Battersea Power Station has lay dormant since the 31st October 1983, A Station having closed on the 17th March 1975. In 1980 it was declared a heritage site by Michael Heseltine and awarded a Grade II listed status. Since then a number of proposals for the sites future have been suggested, including the creation of a theme park! A seven phase redevelopment plan is now underway, that will include internal and external restoration of the Stations art deco features. But in order to fully explain the importance of the site we need to look beyond its iconic architecture.
On completion of A Station (1934) there existed two chimneys (after the 1950s B phase it would become the largest brick building in Europe). Battersea replaced a localised system of electrical production and distribution dating from before the First World War. The London Power Company Ltd faced many difficulties in building the new plant but the result was an engineering triumph: containing the largest turbine in Europe (for c20 years).
Coal was delivered daily by six steamers, off-loaded by cranes onto conveyor belts and then either stored in the Coal House or transferred to the Boiler House. These belts were a small but significant engineering triumph, they ran forwards and backwards thereby maximising efficiency (conveying between 240-400 tons per hour). The whole site was encircled by rail tracks ‘serving for the effective marshalling of full and empty coal trucks for ash removal’ and the delivery of goods to the Turbine Hall and Workshop Store. The sites success was largely down to these different elements of engineering coming together to create a fully integrated delivery process: the lifeblood of 243MW of power production.
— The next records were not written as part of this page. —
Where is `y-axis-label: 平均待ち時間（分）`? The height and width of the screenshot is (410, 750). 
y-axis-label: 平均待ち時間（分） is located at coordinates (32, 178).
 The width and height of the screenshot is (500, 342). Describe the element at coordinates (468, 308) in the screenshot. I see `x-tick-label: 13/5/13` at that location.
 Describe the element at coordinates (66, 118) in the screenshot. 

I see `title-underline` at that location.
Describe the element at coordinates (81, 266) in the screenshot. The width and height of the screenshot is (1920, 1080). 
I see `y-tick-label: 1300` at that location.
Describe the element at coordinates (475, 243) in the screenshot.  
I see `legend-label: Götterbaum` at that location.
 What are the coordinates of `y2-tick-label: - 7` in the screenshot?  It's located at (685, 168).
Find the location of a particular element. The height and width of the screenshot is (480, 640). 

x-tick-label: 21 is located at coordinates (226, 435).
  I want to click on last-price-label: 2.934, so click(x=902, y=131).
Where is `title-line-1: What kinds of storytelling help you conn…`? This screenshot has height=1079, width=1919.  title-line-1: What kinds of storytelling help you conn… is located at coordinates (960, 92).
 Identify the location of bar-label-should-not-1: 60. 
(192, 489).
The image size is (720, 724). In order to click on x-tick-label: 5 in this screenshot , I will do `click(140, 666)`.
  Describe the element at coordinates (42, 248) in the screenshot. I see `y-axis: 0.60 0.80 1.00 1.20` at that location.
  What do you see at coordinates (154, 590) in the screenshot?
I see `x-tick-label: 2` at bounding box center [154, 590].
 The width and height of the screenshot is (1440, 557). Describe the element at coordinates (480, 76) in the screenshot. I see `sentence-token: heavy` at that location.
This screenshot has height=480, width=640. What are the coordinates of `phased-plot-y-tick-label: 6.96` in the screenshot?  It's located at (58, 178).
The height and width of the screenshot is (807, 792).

Thousands of workers were employed to construct and run the Stations’ mechanical heart. The Turbine Hall housed three cylinder turbines. Each one had its own set of feed water heaters, evaporators and pumps that formed a unit assembly. Placed down the centre of the Hall they ran 24 hours a day to provide light and electric to thousands of homes. Factories depended upon them to supply light and to power their electric motors. The turbines were so big that they had to be transported from Manchester to Battersea in sections, set up in position and fitted together in-situ. Therefore, they had not been fully tested prior installation, relying instead on engineers to craft the gears and parts with minute accuracy and precision. The hall itself runs 475 feet long and 80 feet wide, a glass roof rising to an apex 100 feet above. Down either side of the hall are a long row of fluted columns that were faced with marbled tiles, the walls being faced with the same tiles made to resemble blocks of masonry. The floors are made from oil-proofed compressed mosaic. Handrails are made from specially processed steel, designed to retain lustre and provide natural light. The centre of the Station was a combination of electrical, mechanical and civil engineering, as well as interior design, materials science and architecture.
In approximately three years the famous buff chimneys reached 337 ft. 6 inches. Each chimney, if it put on its side, would be large enough to serve as a tube station: each is 28 feet in diameter at the inside of the base, tapering to 22 feet at the top. Thus a tube train could run through it, a platform could be built and passengers would find a loftier than normal station.
The Company’s own plaque summarises their achievement and import of the Station:
‘On St George’s Day in the year of the centenary of Michael Faraday’s great discovery this stone of commemoration… was placed as a landmark in the development of Larger London’s light and power and to serve as another memorial of the scientific heritage derived from famous Englishmen’. (23 April 1931)
The lasting appeal of Battersea Power Station is its combination of the mechanical alongside the design; a symbiosis of machinery and architecture.